GIVEN INFORMATION

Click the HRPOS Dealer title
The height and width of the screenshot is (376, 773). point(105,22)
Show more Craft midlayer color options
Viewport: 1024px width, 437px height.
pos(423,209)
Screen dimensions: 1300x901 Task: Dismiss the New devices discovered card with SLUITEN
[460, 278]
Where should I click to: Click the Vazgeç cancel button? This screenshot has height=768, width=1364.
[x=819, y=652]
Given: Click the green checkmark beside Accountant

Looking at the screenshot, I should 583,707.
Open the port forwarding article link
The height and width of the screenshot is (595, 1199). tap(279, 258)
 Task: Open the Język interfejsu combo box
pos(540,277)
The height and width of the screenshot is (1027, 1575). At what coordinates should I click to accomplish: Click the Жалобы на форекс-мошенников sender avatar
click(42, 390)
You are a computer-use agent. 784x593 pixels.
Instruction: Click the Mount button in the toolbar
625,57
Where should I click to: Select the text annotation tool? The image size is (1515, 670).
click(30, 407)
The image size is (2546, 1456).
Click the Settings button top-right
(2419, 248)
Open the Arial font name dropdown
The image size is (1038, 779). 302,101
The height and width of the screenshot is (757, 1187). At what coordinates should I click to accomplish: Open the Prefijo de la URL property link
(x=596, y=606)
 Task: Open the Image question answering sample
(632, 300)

PROBLEM
Find the line that contains "The height and width of the screenshot is (757, 1187).". Write out that line and every line after it through the end of the data, exactly, and nothing else.

RESULT BELOW
The height and width of the screenshot is (757, 1187). At what coordinates should I click to accomplish: Open the Prefijo de la URL property link
(x=596, y=606)
 Task: Open the Image question answering sample
(632, 300)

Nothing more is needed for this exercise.